The aim of this project is to fully characterise eye movement changes in ME/CFS on two consecutive days, identifying an ocular motor signature that is unique to the disorder.

  • Christopher Armstrong, PhD
  • Joanne Fielding
  • Meaghan Clough
  • Currently recruiting participants for this study.
  • Preliminary trials on ME/CFS patients have already identified highly distinctive ocular motor changes in people with ME/CFS.
  • It appears that a fatigue phenotype will be able to be monitored using ocular motor testing.
  • A larger trial has begun with data collection ongoing and biofluidcollection beginning. collection beginning.
STUDY HYPOTHESIS AND DESCRIPTION

Ocular motor (eye movement) assessment can be used in the diagnosis of various neurological diseases. Eye movement requires signaling across a vast, well-defined neural network that incorporates over 50% of the brain. Damage at any point across this extensive network manifests as abnormalities in eye movement. In a given disease/disorder, this manifests in a unique eye movement signature that can be measured using high powered eye-tracking technologies, allowing the quantification of even the subtlest of changes. This is especially relevant for those with ME/CFS as symptoms can often be subtle and prone to fluctuation (i.e. tending to worsen following exertion).

A defined ocular motor signature for ME/CFS would provide the first, objective, quantifiable marker for this disease that can be used to provide diagnostic certainty, provide a sensitive measure of progression or future treatment effect, and to inform the pathophysiological underpinnings of the disease.

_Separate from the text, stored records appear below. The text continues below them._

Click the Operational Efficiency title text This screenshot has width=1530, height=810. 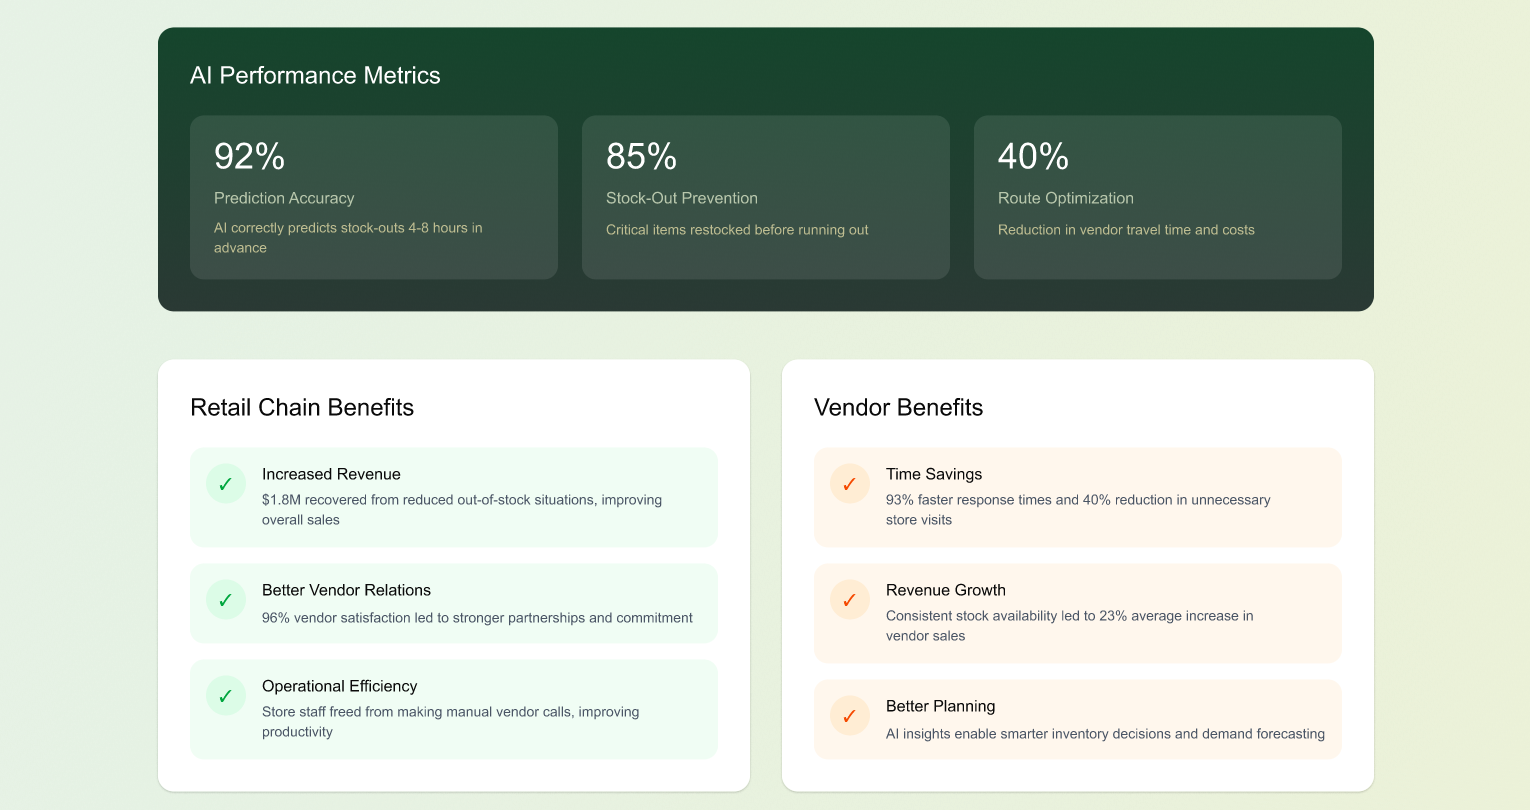339,686
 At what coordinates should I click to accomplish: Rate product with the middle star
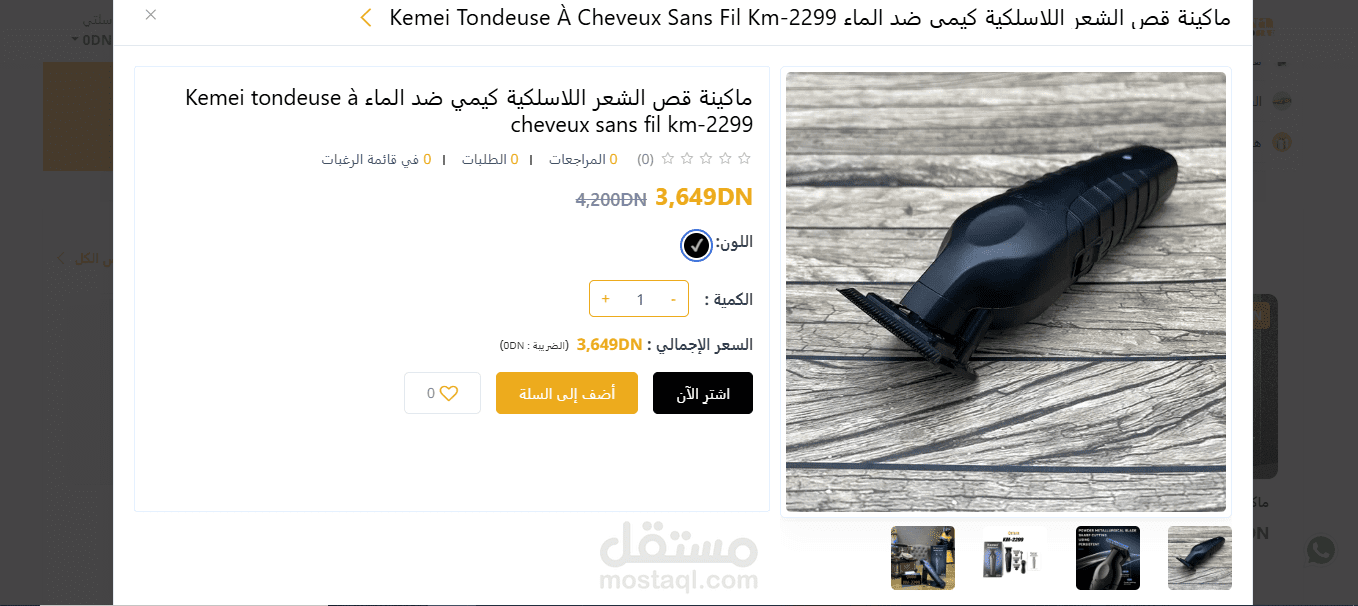click(706, 159)
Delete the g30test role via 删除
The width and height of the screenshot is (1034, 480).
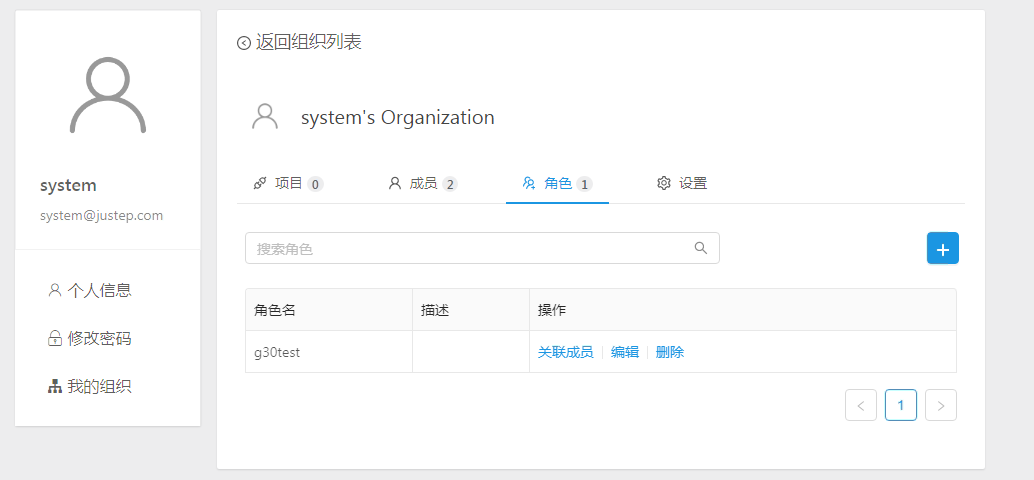point(670,352)
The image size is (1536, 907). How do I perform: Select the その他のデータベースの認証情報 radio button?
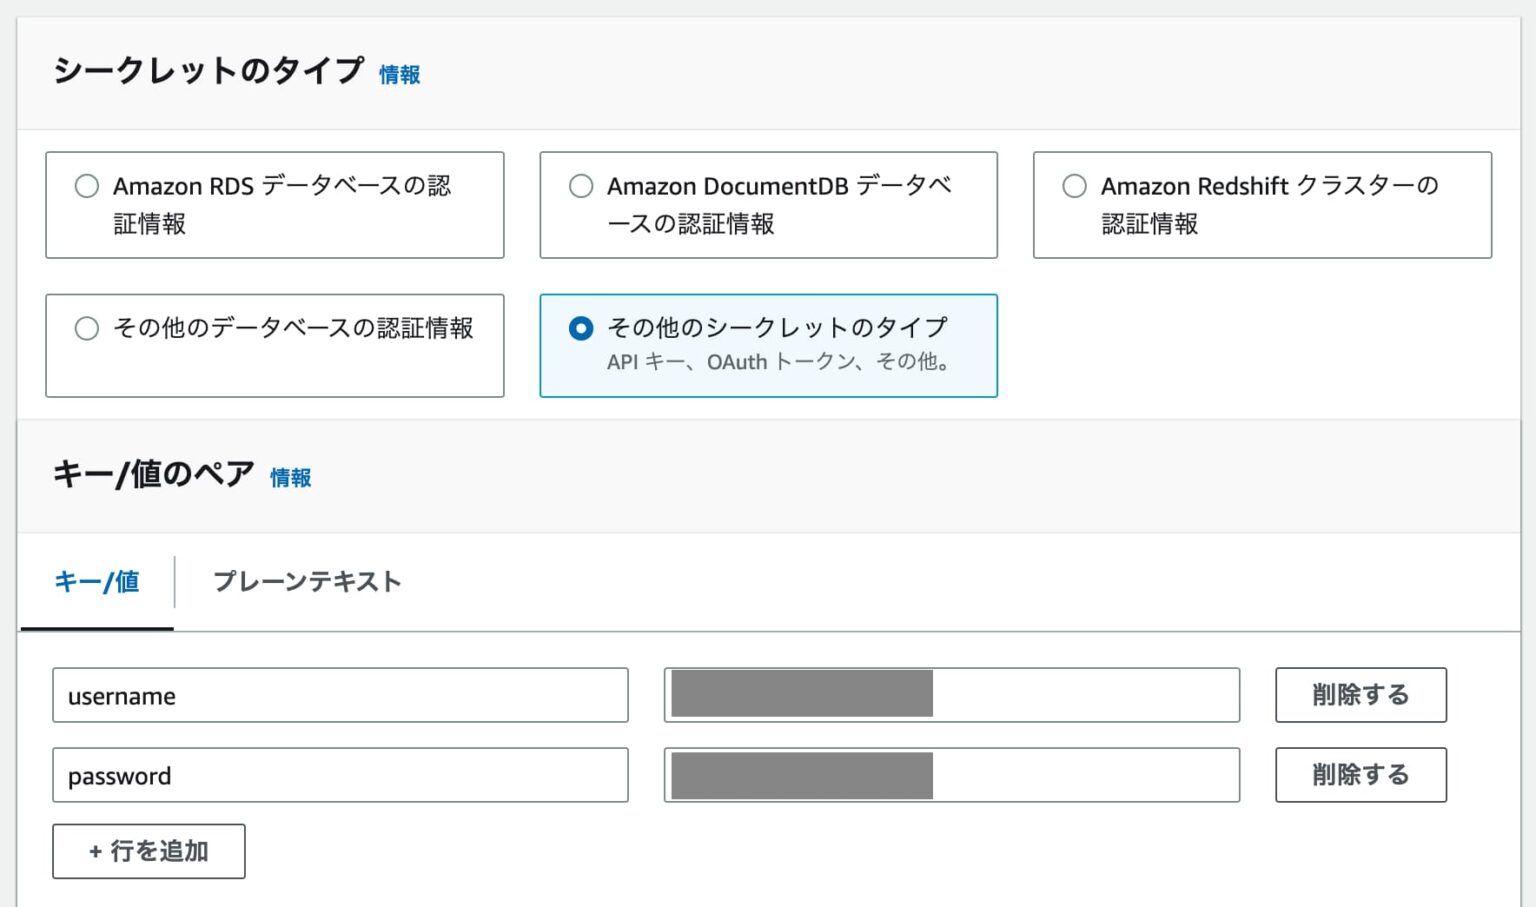(x=86, y=328)
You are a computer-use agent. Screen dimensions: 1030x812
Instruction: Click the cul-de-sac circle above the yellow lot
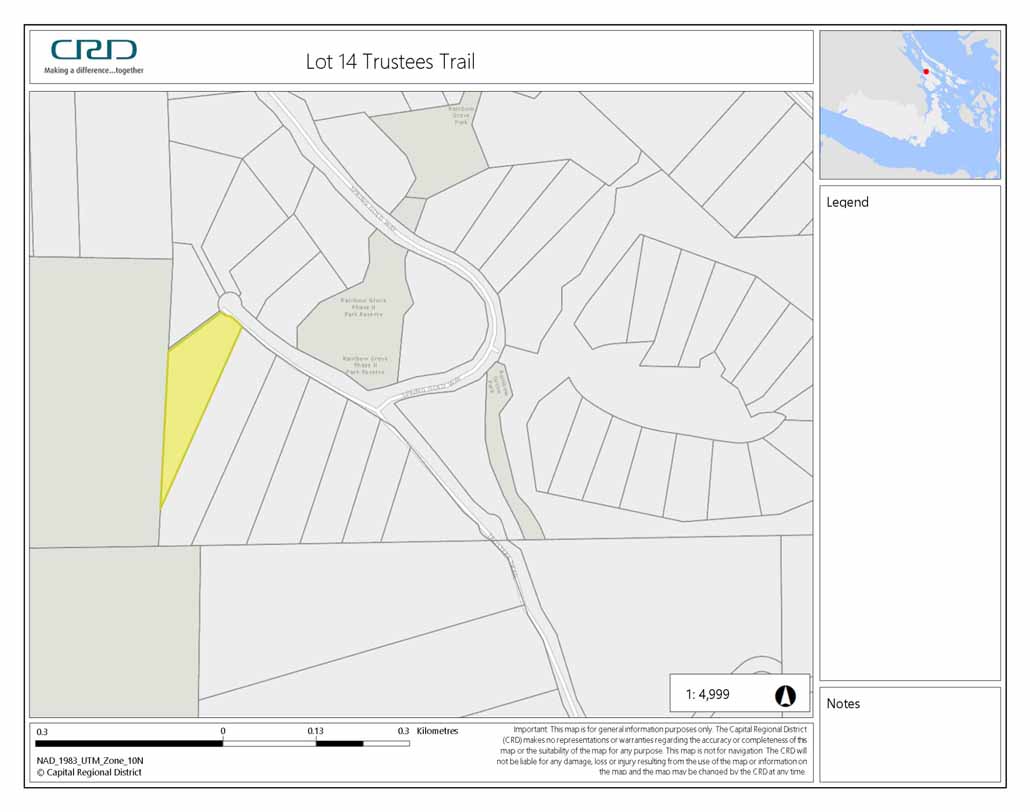tap(229, 302)

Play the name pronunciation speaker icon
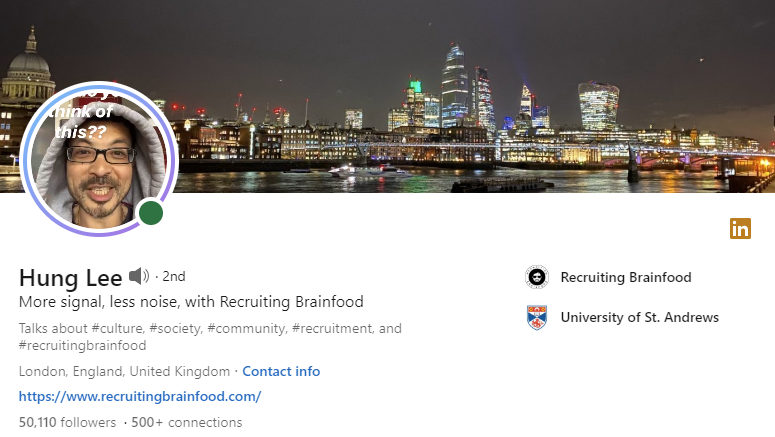click(139, 276)
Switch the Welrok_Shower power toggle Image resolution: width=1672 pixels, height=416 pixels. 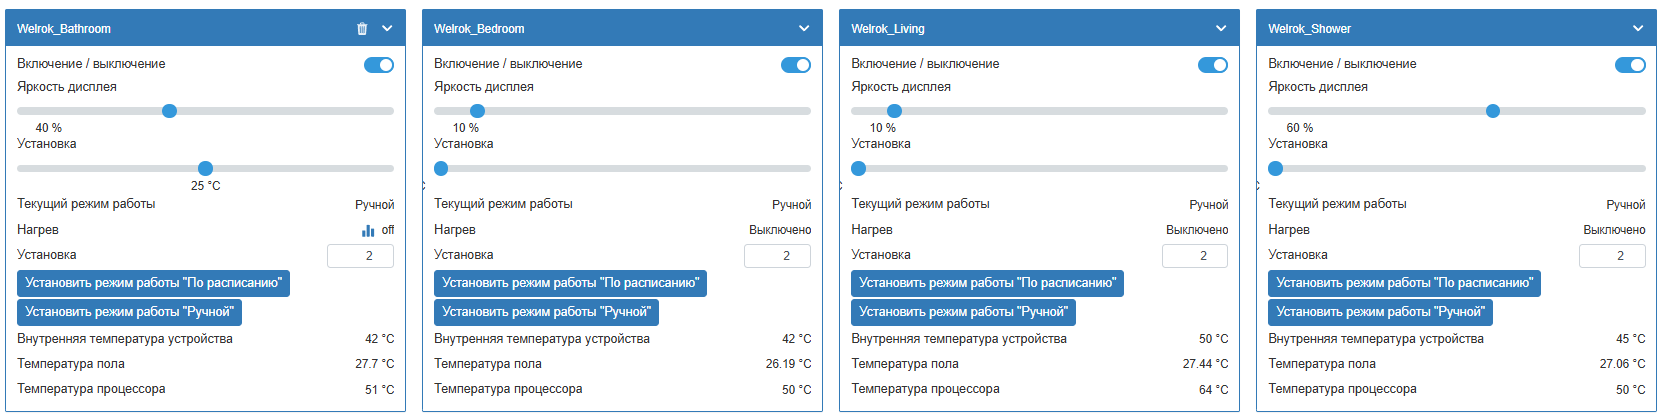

The aim of this project, therefore, is to fully characterise eye movement changes in ME/CFS on two consecutive days, identifying an ocular motor signature that is unique to the disorder.

OBJECTIVES

A closeup photo of a person's eye.

  1. Identify fatigue signatures in ME/CFS using simple and repetitive ocular motor tasks over time.
  2. Identify cognitive control changes in ME/CFS using validated cognitive ocular motor tasks.
  3. Characterise eye movement changes due to PEM induced by cognitive exertion.
  4. Develop a diagnostic algorithm and task set that incorporates a variety of ocular motor task signatures in ME/CFS using machine learning techniques.
  5. Combine biofluid collections with 2-day ocular motor tests for metabolite and immune marker analysis.